#### INFORMATION
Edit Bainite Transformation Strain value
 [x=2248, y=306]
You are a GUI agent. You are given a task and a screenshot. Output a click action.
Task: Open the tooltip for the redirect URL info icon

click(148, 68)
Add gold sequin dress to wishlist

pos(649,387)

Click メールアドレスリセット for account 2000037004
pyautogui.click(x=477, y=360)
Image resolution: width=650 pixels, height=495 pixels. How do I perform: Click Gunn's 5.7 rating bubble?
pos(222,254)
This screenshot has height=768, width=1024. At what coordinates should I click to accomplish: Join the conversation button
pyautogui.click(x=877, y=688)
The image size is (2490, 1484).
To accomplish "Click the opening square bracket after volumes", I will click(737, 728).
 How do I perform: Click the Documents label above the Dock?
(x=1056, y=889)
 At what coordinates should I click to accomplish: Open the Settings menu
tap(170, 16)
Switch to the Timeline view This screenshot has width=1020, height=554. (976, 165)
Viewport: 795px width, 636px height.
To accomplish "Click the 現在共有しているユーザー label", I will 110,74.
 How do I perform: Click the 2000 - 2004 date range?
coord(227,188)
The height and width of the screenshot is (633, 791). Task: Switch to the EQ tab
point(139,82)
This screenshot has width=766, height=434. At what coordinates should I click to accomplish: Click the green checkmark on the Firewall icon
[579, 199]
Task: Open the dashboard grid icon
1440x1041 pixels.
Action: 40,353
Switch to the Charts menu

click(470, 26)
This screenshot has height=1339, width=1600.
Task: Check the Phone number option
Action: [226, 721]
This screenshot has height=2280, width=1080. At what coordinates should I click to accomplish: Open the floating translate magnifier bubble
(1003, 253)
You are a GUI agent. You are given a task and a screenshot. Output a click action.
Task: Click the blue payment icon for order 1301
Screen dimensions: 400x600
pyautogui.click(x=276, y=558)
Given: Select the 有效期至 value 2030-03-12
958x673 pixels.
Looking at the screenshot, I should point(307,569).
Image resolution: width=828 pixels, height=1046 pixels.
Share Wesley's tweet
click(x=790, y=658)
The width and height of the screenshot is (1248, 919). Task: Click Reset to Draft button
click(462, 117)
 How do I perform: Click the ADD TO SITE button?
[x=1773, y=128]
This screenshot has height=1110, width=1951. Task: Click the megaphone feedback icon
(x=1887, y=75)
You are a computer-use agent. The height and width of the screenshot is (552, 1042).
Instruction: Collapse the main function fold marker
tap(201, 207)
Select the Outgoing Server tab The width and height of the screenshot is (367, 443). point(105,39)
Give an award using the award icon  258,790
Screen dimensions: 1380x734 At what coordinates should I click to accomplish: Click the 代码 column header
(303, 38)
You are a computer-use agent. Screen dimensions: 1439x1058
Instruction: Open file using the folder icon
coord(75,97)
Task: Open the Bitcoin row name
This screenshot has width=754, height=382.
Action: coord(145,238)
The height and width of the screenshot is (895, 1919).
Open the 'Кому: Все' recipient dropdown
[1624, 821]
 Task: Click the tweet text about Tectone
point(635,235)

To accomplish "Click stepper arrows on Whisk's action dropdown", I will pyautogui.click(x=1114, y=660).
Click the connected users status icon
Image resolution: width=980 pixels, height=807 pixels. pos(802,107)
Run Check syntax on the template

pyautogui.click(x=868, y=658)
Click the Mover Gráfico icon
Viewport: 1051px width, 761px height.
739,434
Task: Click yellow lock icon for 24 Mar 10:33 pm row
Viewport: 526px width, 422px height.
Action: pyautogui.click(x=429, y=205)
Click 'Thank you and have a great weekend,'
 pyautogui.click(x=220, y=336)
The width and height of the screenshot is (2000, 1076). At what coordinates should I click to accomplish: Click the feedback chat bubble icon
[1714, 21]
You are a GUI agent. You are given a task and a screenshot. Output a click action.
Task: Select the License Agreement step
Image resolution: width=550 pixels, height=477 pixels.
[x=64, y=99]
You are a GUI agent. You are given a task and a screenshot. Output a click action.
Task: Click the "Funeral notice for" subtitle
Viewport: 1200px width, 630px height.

#### DESCRIPTION OF THE TASK
Pick from the records each line that contains the word "computer" and show it.

#### REPLY TO THE TASK
You are a computer-use agent. The height and width of the screenshot is (552, 1042).
You are a computer-use agent. Screen dimensions: 1439x1058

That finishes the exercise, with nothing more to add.